:: Source ::
* start *
She sang at the Lincoln Memorial because she could not sing at Constitution Hall, one of the top concert halls in the capital, Washington, DC. It was owned by the Daughters of the American Revolution (DAR). Even though Anderson was world famous by then, they said no because she was black.

Eleanor Roosevelt, the first lady, heard about this. She belonged to DAR and asked them to reconsider. They still refused. Roosevelt quit DAR and set it up so Anderson could sing at the Lincoln Memorial instead. Anderson sang there on Easter Sunday 1939 to 75,000 people and to millions across the country who heard her on the radio. Her first song was “My Country ‘Tis of Thee”.

She was born over a hundred years ago in South Philadelphia. She grew up singing in church and at school. She loved to sing more than anything, but she did not know that a black person could make a living from music till one day when she was walking down the street and saw a black woman play the piano.

So she dreamed of becoming a singer. She went to apply to a music school. She stood in line all day but they did not call on her till everyone was gone. They told her, “We don’t take coloured.”

She had to get a private teacher. After two teachers taught her everything they knew she went to see Giuseppe Boghetti, a famous voice instructor. He said he had no time to take on another student, but when he heard her sing “Deep River” he changed his mind. He became her teacher for over 20 years.

As good as she was she soon found that she had little future in America: she could not fill a concert hall because few whites would come. So in 1928 she went to Europe. She was a huge success there. They could see past her colour. She even sang for kings.

By the time she came back to America in 1935 she was world famous. Now the white people would pay to see her. She sang in cities all across the country and then came at last to Washington, DC….

It was not just DAR that was racist: as famous as she was many hotels and restaurants turned her away too and many concert halls would not allow blacks to sit next to whites even if it meant losing her. But her example helped to bring change.
* end *
:: Required task 1 ::
Print the part of the Marian Anderson passage that begins at the words "By the time" and ends after the words "to bring change.", keeping it word for word.
:: Required task 2 ::
In the entries, rewrite the lines from the one containing "Open the Prepare the business proposal step" through the one containing "(x=138, y=87)", replacing "Instruction" with "Command" and leaving everything else as it is. Return only those lines.

[Entries for locating text and elements]
* start *
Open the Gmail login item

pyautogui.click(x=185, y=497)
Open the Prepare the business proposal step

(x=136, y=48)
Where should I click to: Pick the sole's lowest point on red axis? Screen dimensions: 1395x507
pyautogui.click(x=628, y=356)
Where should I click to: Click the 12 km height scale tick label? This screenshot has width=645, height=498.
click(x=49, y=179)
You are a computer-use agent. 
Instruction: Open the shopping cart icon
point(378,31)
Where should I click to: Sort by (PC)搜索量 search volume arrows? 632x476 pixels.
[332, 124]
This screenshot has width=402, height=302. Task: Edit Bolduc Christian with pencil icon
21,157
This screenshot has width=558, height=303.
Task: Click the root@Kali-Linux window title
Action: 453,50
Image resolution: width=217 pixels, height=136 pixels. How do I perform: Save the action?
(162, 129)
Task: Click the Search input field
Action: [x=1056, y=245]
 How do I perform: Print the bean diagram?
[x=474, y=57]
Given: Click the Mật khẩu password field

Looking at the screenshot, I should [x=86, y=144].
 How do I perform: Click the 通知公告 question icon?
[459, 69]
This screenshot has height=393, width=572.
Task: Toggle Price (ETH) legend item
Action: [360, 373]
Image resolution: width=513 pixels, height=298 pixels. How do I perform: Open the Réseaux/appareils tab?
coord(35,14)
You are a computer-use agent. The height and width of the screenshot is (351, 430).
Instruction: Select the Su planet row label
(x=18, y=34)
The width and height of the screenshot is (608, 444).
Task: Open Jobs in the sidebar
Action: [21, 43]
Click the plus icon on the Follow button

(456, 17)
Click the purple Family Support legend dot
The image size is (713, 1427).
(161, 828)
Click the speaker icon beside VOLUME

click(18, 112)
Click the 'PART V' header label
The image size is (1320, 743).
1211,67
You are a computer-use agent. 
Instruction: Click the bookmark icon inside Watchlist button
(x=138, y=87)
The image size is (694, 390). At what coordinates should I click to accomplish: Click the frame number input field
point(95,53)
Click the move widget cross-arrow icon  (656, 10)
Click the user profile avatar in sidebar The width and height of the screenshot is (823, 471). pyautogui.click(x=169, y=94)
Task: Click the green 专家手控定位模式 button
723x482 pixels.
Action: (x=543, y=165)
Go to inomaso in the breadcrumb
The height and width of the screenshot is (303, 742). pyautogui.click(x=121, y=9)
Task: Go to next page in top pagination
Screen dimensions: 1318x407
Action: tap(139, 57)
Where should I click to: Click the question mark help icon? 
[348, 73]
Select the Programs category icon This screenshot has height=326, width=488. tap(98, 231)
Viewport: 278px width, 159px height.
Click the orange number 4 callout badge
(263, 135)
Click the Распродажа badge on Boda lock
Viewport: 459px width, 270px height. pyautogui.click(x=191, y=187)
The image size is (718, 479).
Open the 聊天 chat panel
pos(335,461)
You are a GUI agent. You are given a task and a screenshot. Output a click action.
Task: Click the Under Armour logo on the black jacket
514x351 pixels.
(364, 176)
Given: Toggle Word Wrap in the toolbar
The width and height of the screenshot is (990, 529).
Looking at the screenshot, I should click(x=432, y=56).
* end *
:: Expected answer 1 ::
By the time she came back to America in 1935 she was world famous. Now the white people would pay to see her. She sang in cities all across the country and then came at last to Washington, DC….

It was not just DAR that was racist: as famous as she was many hotels and restaurants turned her away too and many concert halls would not allow blacks to sit next to whites even if it meant losing her. But her example helped to bring change.

:: Expected answer 2 ::
Open the Prepare the business proposal step

(x=136, y=48)
Where should I click to: Pick the sole's lowest point on red axis? Screen dimensions: 1395x507
pyautogui.click(x=628, y=356)
Where should I click to: Click the 12 km height scale tick label? This screenshot has width=645, height=498.
click(x=49, y=179)
You are a computer-use agent. 
Command: Open the shopping cart icon
point(378,31)
Where should I click to: Sort by (PC)搜索量 search volume arrows? 632x476 pixels.
[332, 124]
This screenshot has width=402, height=302. Task: Edit Bolduc Christian with pencil icon
21,157
This screenshot has width=558, height=303.
Task: Click the root@Kali-Linux window title
Action: 453,50
Image resolution: width=217 pixels, height=136 pixels. How do I perform: Save the action?
(162, 129)
Task: Click the Search input field
Action: [x=1056, y=245]
 How do I perform: Print the bean diagram?
[x=474, y=57]
Given: Click the Mật khẩu password field

Looking at the screenshot, I should [x=86, y=144].
 How do I perform: Click the 通知公告 question icon?
[459, 69]
This screenshot has height=393, width=572.
Task: Toggle Price (ETH) legend item
Action: [360, 373]
Image resolution: width=513 pixels, height=298 pixels. How do I perform: Open the Réseaux/appareils tab?
coord(35,14)
You are a computer-use agent. The height and width of the screenshot is (351, 430).
Command: Select the Su planet row label
(x=18, y=34)
The width and height of the screenshot is (608, 444).
Task: Open Jobs in the sidebar
Action: [21, 43]
Click the plus icon on the Follow button

(456, 17)
Click the purple Family Support legend dot
The image size is (713, 1427).
(161, 828)
Click the speaker icon beside VOLUME

click(18, 112)
Click the 'PART V' header label
The image size is (1320, 743).
1211,67
You are a computer-use agent. 
Command: Click the bookmark icon inside Watchlist button
(x=138, y=87)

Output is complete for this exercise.